Saved entries:
____

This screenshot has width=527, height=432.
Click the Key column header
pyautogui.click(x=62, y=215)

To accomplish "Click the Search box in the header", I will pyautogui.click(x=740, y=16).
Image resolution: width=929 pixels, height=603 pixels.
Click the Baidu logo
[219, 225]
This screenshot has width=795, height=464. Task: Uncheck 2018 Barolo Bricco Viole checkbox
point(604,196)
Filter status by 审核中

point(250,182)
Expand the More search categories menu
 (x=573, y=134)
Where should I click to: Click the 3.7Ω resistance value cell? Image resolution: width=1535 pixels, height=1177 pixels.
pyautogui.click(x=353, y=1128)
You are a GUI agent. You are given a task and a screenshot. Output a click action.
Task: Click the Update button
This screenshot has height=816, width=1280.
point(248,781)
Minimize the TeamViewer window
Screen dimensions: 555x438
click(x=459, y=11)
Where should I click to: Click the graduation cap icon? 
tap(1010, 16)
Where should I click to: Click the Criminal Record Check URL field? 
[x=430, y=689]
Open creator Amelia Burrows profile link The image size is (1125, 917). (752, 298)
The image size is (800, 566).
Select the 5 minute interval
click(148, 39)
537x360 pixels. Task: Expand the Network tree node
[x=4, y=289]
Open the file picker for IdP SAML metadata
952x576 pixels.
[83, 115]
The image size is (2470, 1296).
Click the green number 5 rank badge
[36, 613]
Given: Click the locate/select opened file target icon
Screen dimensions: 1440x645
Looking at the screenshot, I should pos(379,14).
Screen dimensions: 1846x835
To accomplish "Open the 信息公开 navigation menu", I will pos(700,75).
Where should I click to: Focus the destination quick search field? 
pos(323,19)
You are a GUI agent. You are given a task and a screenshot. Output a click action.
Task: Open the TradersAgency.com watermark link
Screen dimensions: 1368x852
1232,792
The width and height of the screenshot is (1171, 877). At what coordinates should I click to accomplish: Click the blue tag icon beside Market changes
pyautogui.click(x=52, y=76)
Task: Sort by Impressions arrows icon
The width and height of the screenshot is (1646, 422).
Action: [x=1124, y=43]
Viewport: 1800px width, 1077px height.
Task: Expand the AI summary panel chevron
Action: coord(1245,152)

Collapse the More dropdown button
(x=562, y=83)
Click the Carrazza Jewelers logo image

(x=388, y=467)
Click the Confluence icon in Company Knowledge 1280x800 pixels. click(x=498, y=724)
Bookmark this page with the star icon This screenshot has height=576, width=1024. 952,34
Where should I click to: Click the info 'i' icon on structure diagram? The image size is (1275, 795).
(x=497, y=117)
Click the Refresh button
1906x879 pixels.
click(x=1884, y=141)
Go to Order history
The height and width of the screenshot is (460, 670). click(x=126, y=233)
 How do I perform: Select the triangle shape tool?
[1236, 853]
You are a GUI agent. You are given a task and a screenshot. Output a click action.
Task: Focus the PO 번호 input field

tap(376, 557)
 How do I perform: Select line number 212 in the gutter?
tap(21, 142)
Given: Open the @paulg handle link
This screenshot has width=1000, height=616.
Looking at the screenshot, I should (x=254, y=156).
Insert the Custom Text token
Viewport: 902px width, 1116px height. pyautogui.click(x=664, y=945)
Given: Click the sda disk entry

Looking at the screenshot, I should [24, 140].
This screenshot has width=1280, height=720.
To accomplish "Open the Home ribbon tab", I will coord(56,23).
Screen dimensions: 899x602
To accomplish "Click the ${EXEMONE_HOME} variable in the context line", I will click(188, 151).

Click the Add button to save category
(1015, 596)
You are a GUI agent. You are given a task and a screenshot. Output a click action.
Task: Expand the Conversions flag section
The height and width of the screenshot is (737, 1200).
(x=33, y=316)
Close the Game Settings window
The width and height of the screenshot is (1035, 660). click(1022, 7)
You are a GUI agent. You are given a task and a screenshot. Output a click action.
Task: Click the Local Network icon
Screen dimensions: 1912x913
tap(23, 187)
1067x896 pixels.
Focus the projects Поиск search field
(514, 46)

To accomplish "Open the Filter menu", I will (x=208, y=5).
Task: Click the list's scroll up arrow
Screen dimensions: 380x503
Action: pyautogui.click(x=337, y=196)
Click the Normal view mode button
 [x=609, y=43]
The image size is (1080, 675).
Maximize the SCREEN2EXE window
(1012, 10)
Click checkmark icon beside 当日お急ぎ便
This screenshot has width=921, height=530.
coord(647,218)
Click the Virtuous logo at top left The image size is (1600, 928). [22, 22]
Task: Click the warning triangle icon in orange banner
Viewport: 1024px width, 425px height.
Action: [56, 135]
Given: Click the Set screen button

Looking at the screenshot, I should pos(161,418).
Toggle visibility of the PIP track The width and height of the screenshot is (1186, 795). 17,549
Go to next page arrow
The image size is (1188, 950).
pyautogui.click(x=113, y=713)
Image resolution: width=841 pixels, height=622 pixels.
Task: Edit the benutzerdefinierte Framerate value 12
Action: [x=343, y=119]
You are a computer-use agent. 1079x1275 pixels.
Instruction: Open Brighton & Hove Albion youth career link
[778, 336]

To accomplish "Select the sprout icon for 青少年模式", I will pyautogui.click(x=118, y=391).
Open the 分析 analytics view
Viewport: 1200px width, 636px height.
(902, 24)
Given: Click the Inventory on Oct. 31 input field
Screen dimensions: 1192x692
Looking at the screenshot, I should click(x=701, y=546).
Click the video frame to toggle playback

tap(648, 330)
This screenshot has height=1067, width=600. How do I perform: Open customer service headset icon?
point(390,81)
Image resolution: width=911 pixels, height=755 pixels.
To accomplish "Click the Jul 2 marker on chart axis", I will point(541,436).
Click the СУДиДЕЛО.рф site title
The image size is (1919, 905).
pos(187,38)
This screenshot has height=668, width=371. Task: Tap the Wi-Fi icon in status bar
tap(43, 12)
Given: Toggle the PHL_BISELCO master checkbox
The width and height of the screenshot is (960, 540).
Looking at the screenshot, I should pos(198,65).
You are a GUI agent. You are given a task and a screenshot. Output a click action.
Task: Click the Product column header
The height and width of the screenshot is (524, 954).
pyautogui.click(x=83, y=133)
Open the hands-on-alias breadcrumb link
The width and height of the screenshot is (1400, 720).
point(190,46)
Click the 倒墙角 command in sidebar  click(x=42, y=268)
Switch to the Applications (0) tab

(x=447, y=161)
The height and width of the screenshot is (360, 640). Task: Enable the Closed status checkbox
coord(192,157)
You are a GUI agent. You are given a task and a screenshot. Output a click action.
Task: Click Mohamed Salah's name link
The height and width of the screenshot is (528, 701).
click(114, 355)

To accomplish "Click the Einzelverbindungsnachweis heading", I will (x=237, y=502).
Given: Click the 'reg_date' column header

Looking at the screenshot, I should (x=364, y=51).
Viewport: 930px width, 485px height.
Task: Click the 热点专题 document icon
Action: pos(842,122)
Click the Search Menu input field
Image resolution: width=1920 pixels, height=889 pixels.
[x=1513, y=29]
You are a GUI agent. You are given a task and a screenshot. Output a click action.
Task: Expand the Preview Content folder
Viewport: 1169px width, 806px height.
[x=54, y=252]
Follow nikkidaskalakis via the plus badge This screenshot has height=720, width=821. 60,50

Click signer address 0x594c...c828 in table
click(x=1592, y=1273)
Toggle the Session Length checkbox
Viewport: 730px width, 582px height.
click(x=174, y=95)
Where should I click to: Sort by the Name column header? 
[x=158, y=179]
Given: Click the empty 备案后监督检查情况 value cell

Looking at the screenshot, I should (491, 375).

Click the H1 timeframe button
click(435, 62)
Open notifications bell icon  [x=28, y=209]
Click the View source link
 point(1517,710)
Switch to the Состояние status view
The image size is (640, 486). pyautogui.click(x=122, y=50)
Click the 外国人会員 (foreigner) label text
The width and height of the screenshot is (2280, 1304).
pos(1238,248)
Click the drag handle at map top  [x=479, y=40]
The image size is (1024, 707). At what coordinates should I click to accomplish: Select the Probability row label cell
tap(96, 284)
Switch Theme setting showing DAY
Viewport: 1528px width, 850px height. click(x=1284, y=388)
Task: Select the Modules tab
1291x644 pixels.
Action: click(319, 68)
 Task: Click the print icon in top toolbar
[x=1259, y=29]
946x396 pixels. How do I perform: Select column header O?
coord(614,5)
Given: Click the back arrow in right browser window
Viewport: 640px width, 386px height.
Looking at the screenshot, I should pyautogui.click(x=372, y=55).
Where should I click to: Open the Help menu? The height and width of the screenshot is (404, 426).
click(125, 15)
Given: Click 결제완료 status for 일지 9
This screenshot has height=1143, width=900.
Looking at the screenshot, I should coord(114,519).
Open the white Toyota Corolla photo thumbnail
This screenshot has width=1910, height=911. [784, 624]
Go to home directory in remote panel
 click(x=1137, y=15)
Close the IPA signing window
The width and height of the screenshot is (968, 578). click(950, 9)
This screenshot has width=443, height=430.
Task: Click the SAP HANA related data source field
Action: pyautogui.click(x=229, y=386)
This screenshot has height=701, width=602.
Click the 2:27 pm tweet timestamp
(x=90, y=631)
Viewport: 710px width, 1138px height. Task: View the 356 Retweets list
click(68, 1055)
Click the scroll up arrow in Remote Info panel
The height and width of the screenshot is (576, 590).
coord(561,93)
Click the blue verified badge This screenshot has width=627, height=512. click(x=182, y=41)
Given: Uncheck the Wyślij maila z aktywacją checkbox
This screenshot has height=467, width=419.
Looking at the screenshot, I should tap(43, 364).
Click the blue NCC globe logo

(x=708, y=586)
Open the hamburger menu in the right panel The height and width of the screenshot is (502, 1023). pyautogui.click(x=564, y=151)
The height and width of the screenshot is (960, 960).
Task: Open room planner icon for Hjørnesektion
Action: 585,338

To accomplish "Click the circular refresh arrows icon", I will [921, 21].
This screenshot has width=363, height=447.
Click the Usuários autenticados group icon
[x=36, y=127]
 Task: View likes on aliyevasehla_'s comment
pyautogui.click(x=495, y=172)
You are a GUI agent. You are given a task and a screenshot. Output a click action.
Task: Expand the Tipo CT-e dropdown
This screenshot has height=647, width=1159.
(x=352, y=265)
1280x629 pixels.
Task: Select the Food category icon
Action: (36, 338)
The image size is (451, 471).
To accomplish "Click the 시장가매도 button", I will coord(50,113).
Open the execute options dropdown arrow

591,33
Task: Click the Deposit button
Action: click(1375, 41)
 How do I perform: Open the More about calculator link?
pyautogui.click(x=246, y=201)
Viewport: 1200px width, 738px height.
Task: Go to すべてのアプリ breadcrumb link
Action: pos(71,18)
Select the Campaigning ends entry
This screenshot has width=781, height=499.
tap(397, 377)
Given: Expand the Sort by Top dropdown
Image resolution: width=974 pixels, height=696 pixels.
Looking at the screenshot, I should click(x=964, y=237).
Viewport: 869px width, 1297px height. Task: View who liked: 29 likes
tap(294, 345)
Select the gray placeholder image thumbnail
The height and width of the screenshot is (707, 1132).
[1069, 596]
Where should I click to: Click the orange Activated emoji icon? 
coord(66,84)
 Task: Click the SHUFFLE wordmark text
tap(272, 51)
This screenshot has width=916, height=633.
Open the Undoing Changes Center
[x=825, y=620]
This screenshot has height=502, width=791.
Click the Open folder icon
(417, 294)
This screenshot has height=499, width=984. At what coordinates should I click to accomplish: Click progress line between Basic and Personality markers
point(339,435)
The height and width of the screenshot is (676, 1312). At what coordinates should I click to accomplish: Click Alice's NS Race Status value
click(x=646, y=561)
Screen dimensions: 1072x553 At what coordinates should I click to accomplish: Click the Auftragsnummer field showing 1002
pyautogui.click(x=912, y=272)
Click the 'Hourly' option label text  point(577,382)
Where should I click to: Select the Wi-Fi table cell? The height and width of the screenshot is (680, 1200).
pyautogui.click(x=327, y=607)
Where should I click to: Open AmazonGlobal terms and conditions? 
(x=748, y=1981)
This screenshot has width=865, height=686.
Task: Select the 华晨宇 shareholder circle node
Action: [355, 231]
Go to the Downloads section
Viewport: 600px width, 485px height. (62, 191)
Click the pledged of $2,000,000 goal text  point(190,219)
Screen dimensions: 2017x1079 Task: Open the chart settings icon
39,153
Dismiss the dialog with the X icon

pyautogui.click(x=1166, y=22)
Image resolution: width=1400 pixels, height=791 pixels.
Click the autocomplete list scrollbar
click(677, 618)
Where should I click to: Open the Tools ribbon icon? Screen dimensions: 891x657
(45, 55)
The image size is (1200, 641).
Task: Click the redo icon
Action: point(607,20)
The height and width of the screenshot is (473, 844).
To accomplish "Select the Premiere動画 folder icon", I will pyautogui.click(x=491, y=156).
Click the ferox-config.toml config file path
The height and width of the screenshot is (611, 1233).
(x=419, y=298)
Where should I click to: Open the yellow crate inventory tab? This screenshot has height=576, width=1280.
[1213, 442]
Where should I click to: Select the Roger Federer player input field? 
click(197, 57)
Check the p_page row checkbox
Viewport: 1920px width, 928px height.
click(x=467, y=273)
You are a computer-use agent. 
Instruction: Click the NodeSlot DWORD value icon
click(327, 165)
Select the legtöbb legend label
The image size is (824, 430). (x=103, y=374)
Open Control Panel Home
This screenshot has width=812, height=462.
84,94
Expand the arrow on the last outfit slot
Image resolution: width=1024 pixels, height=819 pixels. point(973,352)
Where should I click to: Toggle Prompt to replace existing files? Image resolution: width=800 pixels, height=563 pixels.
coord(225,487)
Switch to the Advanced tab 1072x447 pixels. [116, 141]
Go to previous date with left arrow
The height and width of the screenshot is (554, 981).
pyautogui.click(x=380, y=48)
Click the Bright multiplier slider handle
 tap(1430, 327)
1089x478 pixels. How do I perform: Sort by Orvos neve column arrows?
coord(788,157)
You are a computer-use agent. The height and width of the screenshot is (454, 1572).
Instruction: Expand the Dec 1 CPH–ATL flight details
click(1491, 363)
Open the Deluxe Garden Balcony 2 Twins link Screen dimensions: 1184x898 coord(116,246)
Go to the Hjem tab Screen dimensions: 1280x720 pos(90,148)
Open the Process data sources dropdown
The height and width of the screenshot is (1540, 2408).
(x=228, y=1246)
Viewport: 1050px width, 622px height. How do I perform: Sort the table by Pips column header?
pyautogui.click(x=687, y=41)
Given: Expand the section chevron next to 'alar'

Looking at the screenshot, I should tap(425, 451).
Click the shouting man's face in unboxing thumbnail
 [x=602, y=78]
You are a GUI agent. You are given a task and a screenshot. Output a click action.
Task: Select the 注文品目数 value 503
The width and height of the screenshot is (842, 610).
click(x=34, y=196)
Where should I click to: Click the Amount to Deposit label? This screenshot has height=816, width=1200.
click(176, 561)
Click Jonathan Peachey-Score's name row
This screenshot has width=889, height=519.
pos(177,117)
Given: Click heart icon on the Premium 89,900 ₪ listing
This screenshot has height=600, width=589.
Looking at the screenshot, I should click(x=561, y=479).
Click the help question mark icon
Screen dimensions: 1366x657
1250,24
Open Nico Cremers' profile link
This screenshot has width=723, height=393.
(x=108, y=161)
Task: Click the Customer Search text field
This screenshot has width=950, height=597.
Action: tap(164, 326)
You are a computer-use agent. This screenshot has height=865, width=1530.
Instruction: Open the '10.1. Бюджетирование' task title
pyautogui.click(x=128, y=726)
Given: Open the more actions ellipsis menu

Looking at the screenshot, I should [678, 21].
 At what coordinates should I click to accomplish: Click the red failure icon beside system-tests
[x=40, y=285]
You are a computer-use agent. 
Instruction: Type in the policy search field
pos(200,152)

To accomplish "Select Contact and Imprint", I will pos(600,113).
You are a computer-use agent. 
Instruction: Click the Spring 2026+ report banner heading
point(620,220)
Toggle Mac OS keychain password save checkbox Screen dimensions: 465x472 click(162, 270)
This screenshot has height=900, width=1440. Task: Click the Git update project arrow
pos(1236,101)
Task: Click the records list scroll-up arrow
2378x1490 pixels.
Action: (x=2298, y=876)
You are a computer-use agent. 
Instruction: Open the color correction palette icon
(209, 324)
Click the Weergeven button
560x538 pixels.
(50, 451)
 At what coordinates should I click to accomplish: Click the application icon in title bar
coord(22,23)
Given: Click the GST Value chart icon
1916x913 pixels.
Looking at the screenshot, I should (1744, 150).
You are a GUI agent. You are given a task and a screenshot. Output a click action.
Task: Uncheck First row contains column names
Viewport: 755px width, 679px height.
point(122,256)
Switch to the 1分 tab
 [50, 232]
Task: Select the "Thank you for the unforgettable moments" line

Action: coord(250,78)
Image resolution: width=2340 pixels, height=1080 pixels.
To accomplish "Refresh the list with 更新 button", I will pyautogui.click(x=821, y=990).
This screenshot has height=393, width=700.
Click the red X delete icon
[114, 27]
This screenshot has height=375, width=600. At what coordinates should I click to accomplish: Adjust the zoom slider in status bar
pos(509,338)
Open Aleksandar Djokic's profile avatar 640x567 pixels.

____

Problem requirements:
An exact copy of the lines above between the line holding "Open notifications bell" and the line holding "Given: Click the back", inclusive, is the whole answer.

Output for this exercise:
Open notifications bell icon  [x=28, y=209]
Click the View source link
 point(1517,710)
Switch to the Состояние status view
The image size is (640, 486). pyautogui.click(x=122, y=50)
Click the 外国人会員 (foreigner) label text
The width and height of the screenshot is (2280, 1304).
pos(1238,248)
Click the drag handle at map top  [x=479, y=40]
The image size is (1024, 707). At what coordinates should I click to accomplish: Select the Probability row label cell
tap(96, 284)
Switch Theme setting showing DAY
Viewport: 1528px width, 850px height. click(x=1284, y=388)
Task: Select the Modules tab
1291x644 pixels.
Action: click(319, 68)
 Task: Click the print icon in top toolbar
[x=1259, y=29]
946x396 pixels. How do I perform: Select column header O?
coord(614,5)
Given: Click the back arrow in right browser window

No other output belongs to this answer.